**Document excerpt**
Dried blueberries carry forward the blue theme and impart a chewy fruity flavor to the biscotti. Added crunch and texture comes from the another ancient food, the piñon (pine) nut. The authentic Southwestern piñon nut comes from Colorado piñon tree. Pine nuts are quick to go rancid, so buy fresh ones for this recipe.


Here are three important steps to guarantee success in baking and cutting the biscotti-

1. To keep the biscotti from crumbling after the first baking, spritz the baked dough lightly, but thoroughly with water taking care to cover the sides and the top. Let stand 5 minutes before slicing. This is an important step especially if your biscotti contains nuts and fruits.

2. When cutting the biscotti for the second bake, use a serrated knife and cut with a straight up and down motion. This steps ensures that the biscotti will stand up for the second bake.

3. Instead of flipping the biscotti over to bake a third time, stand them up on the prepared baking sheet so the air can circulate around them as they bake.


2 large eggs
2/3 cup sugar (4 3/4 oz)
1/2 tsp baking powder
1/2 tsp salt
1 tsp vanilla
1-1/4 cups all-purpose flour
3/4 cup blue cornmeal
1 cup piñon (pine nuts) (4 1/4 oz)
1 cup dried blueberries (5 oz)

**Record excerpts**
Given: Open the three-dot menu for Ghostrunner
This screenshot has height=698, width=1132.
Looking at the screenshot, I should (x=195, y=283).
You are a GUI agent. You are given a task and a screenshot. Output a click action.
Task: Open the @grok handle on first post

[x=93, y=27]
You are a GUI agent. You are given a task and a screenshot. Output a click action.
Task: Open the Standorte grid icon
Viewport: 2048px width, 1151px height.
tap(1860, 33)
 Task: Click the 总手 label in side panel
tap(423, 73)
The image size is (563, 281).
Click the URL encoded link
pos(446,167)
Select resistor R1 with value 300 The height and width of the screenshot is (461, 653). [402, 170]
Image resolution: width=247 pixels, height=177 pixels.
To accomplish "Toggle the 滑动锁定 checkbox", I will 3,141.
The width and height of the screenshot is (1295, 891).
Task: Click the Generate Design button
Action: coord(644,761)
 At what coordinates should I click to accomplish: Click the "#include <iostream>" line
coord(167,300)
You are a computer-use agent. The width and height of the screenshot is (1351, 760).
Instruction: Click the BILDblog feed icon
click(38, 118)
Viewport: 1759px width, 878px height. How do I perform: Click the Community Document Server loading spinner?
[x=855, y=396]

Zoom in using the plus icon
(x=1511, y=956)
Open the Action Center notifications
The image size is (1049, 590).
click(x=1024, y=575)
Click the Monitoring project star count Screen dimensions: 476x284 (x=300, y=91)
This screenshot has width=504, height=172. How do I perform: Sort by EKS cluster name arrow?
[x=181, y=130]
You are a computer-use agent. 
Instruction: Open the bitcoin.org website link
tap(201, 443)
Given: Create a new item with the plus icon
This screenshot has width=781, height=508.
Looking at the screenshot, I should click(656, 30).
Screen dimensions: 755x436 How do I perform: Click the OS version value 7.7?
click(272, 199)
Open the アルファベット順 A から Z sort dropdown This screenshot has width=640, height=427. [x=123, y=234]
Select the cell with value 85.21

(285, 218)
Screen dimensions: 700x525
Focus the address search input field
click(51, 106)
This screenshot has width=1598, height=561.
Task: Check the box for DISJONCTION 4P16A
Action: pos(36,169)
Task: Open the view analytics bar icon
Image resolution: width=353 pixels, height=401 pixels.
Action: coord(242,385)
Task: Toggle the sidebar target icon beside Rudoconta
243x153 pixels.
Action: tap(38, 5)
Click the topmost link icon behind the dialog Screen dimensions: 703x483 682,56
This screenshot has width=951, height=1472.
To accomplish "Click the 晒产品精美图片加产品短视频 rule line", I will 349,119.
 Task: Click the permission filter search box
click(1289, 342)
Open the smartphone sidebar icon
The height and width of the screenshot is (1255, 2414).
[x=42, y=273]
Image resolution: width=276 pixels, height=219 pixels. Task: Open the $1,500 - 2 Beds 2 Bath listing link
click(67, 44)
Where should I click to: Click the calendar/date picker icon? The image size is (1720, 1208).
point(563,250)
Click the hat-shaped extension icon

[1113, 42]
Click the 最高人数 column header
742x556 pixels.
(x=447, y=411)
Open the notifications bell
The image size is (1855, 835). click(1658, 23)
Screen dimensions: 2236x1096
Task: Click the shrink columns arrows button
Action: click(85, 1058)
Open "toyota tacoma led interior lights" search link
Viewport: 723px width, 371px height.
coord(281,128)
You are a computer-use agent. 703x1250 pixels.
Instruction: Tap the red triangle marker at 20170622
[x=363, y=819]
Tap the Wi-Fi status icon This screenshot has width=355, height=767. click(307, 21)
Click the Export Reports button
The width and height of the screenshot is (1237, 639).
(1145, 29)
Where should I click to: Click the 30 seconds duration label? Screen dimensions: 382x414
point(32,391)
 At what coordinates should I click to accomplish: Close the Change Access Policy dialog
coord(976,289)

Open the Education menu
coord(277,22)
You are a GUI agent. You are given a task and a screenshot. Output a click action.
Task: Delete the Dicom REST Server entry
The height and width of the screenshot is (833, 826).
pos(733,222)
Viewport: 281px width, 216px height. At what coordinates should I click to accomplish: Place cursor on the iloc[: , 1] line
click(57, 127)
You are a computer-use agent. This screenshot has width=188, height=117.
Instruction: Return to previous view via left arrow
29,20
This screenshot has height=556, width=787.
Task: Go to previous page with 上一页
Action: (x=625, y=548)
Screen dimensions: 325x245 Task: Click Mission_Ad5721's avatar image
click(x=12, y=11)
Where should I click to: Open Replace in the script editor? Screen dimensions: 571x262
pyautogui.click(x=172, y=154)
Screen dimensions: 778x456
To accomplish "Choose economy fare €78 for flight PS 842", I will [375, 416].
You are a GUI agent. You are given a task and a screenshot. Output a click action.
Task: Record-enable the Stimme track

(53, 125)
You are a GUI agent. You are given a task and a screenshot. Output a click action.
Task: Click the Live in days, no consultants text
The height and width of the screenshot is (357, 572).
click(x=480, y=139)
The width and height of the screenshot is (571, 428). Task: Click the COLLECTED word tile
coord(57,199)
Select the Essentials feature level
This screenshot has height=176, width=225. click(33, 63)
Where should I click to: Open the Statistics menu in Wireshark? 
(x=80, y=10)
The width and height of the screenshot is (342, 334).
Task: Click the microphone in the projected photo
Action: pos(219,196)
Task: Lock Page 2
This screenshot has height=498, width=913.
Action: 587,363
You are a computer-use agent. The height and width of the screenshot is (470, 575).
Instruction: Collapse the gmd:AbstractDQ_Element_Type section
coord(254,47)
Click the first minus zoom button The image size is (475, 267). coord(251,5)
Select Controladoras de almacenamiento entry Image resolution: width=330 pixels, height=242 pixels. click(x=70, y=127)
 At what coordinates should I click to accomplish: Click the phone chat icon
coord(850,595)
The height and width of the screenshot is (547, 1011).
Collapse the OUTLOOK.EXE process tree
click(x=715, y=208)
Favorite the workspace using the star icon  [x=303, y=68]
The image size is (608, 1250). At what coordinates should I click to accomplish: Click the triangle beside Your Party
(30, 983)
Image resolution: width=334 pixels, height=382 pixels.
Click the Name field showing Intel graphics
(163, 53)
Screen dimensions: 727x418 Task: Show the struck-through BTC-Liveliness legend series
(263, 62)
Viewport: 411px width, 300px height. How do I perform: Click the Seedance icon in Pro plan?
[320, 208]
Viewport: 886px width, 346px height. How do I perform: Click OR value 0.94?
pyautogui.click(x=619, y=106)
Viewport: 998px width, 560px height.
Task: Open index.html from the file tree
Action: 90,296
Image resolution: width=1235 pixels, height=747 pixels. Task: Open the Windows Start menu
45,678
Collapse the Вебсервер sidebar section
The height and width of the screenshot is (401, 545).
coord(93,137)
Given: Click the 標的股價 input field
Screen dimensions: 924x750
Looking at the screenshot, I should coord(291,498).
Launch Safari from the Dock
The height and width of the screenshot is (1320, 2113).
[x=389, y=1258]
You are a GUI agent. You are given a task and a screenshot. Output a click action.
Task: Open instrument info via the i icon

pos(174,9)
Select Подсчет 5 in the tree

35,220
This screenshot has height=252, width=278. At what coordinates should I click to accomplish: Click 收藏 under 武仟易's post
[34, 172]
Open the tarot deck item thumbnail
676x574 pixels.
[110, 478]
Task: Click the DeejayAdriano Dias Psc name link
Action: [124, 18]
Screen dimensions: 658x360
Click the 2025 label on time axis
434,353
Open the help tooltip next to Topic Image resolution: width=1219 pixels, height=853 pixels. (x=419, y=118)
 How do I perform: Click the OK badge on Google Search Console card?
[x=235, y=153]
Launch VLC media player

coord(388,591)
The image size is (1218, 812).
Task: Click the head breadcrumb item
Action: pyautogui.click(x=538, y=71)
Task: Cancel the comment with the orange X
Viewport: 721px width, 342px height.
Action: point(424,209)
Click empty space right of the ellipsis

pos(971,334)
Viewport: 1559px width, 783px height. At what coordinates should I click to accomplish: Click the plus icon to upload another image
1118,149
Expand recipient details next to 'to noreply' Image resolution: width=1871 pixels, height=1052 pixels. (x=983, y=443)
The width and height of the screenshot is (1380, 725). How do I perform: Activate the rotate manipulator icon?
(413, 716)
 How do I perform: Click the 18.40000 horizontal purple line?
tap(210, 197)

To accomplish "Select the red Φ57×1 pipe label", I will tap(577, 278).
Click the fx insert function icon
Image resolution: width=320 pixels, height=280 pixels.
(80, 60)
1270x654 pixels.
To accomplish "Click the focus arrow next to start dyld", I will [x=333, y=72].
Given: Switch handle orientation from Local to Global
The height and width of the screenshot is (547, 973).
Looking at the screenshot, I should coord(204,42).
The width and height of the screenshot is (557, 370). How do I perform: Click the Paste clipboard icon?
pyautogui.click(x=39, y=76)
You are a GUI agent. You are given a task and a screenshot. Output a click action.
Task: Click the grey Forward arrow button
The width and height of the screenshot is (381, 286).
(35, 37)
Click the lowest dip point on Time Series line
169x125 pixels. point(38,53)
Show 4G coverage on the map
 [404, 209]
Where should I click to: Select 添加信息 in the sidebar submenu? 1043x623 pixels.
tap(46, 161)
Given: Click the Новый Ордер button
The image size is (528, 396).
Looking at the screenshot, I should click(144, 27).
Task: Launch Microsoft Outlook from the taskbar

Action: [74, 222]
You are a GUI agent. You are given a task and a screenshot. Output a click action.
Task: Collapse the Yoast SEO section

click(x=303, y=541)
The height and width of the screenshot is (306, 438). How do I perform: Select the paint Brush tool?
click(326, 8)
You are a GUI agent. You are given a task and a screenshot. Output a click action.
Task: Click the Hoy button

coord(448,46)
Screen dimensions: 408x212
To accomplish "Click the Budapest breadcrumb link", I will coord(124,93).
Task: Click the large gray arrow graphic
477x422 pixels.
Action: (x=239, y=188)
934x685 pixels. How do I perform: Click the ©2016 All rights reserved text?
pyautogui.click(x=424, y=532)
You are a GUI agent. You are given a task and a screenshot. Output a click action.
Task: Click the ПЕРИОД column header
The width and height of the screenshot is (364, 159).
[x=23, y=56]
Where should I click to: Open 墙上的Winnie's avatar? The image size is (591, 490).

**Problems to work on**
(a) In the biscotti recipe, what kind of knife should be used to cut the biscotti for the second bake?
(b) Continue the biscotti recipe, starting after its final line.

**Responses in order**
(a) A serrated knife.

(b)
Preheat oven to 350°F. Line a large baking sheet (18x 13-inch) with parchment paper. In a medium bowl, beat the eggs, sugar, baking powder, and vanilla until creamy looking. When properly beaten, the egg/sugar mixture will be thick and lemon colored and drop in a ribbon from the beater.

Lower the mixer speed and add the flour, salt and blue cornmeal, beating gently until incorporated. Stir in dried blueberries and pine nuts. Dough will be very wet. Transfer the dough to the prepared baking sheet and shape into a rough log about 14 inches long, 2 1/2 inches wide and about 3/4 inch thick. Smooth the top of the dough with a wet dough scraper.

Bake the dough for 25 minutes. With dried fruit and nuts, it may be necessary to bake an additional 5-10 minutes. Remove from oven and let cool on pan from 5-25 minutes. I let mine cool about 15 minutes. Spray with the water as in pointer step 1. Let stand 5 minutes. This will soften the crust to make slicing easier.

Reduce oven temperature to 325 degrees F. Wait 5 minutes, then cut the biscotti on the diagonal into 3/4 inch slices using a serrated knife and straight up and down motions. If you slice the biscotti wider at the top than the bottom, they will topple over while baking the second time.

Set the biscotti upright on the prepared baking sheet 1/2 inch apart so the air can circulate. Bake for 25 minutes. Remove from the oven and transfer to a rack to cool. Store in an airtight container to preserve their texture. If the biscotti aren't as hard as you like, store uncovered overnight to continue drying. Biscotti can be stored at room temperature for two weeks; for longer storage, wrap airtight and freeze. Yield 14-16.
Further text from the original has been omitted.